◆ Study text ◆
Exam season i
s here. There’s nothing alarming about that, because it is here every year, at this time of the year. But yet, there is reason to be alarmed, this year, and every year, because of the kind of turmoil it causes, not only amongst the aspiring exam-takers, but also amongst their parents and teachers and uncles and aunts and grandparents, and anyone who is in any way connected to them.
So what is it about exams that make them hold so much power?
It is because exams are used by everybody—society at large, families in particular, and students in specific—as an external, objective, uniform benchmark to evaluate a person’s worth.
Students use it to assess for themselves how good, or bad, they are and how they measure up, and will measure up in the future, against the world. They use it to assess for themselves whether they will be a success or failure in life. If they get good marks in exams they can tell themselves that they will be successful in life, or at least that they have a better chance of it. If they don’t get good marks in exams then they may assume that they will be a failure in life going forward.
The reality though is that marks are not a predictor, or guarantor, or success and failure in life. Firstly, there is no one definition of success. Success and failure are not universal external objective definitions that apply to everyone. Each person must define for themselves what success and failure mean to them. One person’s concept of success may be based on how much money they earn, while another’s concept of success may be based on the number of lives they are able to touch, while a third’s concept may be based on being able to care for the family. To each his own. There is no one definition of success and we must not let anyone give their definition to us.

◆ What you need to do ◆
Write out the passage of the text on exam season between "So what is it" and "a person’s worth.", inclusive.

Recorded data
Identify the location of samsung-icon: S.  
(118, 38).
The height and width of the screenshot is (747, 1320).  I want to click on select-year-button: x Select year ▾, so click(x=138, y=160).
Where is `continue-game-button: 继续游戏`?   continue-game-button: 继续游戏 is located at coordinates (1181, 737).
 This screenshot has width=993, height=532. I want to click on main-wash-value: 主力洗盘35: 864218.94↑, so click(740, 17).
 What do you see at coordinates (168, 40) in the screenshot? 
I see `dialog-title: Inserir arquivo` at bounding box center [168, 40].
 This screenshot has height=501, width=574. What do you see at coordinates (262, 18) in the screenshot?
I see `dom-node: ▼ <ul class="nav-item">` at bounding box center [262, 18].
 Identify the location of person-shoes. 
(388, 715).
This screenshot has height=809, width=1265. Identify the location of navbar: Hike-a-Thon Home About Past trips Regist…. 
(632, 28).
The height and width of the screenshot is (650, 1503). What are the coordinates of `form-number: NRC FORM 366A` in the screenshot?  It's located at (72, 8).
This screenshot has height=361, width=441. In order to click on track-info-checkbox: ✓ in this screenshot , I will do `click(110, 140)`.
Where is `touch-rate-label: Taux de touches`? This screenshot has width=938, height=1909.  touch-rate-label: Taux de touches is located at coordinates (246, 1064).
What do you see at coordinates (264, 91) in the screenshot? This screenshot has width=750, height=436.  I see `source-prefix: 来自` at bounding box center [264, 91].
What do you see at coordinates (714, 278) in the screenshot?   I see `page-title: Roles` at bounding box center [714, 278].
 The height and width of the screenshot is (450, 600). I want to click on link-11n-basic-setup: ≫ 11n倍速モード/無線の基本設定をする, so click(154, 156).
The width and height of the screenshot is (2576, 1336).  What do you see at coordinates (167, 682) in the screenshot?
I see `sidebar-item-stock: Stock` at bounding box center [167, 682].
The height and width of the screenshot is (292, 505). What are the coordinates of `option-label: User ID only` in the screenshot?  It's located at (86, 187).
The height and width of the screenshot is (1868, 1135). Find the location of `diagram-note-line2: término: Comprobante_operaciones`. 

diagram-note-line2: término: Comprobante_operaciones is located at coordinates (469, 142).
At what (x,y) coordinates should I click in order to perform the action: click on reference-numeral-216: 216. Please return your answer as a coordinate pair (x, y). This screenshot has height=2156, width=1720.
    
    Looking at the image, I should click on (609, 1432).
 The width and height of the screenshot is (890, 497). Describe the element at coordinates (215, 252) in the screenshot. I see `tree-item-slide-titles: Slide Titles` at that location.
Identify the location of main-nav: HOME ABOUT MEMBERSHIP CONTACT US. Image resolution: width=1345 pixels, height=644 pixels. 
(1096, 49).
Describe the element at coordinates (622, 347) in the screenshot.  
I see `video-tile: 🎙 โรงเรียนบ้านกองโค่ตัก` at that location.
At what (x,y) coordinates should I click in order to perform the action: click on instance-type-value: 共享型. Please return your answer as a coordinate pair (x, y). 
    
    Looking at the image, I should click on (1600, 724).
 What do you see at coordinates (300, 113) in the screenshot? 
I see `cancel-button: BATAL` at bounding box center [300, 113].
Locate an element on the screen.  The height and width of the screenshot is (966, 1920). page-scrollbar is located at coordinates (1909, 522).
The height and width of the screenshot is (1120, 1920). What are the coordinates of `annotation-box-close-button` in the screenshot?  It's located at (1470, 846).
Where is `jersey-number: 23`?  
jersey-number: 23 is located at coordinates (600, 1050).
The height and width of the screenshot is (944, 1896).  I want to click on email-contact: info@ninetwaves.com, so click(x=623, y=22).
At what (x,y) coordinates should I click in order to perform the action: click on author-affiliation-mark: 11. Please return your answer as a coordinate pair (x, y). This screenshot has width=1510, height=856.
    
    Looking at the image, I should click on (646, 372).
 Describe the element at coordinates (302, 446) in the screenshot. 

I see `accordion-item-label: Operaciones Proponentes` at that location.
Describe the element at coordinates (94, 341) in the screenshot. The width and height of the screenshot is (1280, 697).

◆ Written response ◆
So what is it about exams that make them hold so much power?
It is because exams are used by everybody—society at large, families in particular, and students in specific—as an external, objective, uniform benchmark to evaluate a person’s worth.